S100B protein was measured on the Liaison XL (DiaSorin®) in the 3 supernatants from leukocyte subpopulations sorted by flow cytometry (Table 1B). S100B concentration in the neutrophil and monocyte fractions was under the lower limit of detection (<0.02 μg/L). S100B concentration in the lymphocyte fraction was 2.74 μg/L. mRNA gene expression of S100B protein in the leukocyte subpopulations was studied by RT-PCR. Only lymphocytic cells expressed the S100B transcript (Figure 1).
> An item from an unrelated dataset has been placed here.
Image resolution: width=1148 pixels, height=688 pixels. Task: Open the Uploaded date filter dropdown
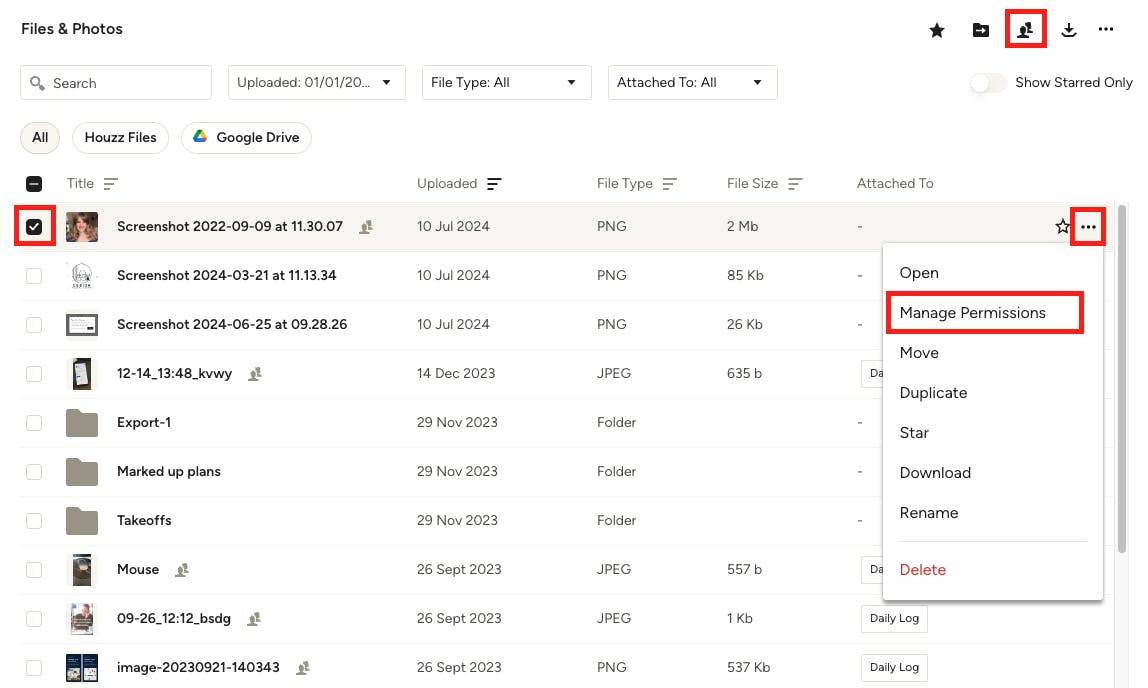click(316, 83)
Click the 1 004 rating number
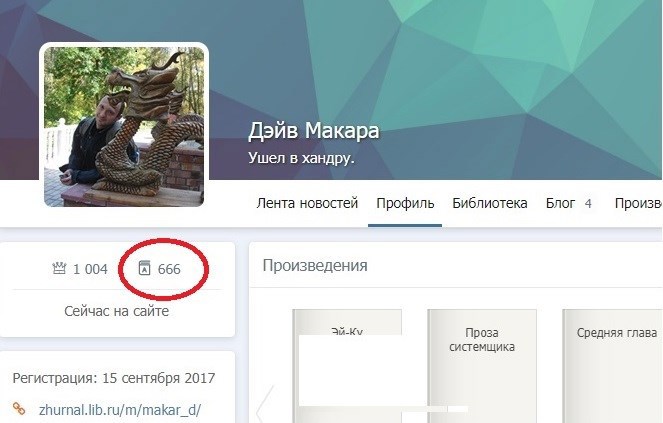663x423 pixels. pos(90,269)
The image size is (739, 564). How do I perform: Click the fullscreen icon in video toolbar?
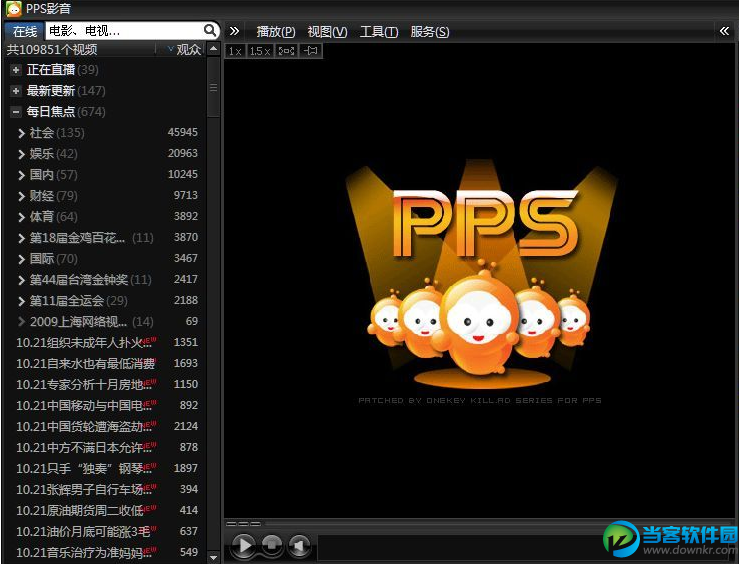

S100B mRNA expression in human leukocyte subpopulations. RT-PCRs were performed on total mRNA extracted from leukocyte subpopulations (obtained by flow cytometry), i.e. granulocytes, monocytes and lymphocytes. In the absence of cDNA matrix, a negative control (Control-) was performed. Positive control is a RT-PCR product on total mRNA extracted from human brain.
Figure 1:

S100B mRNA expression in human leukocyte subpopulations.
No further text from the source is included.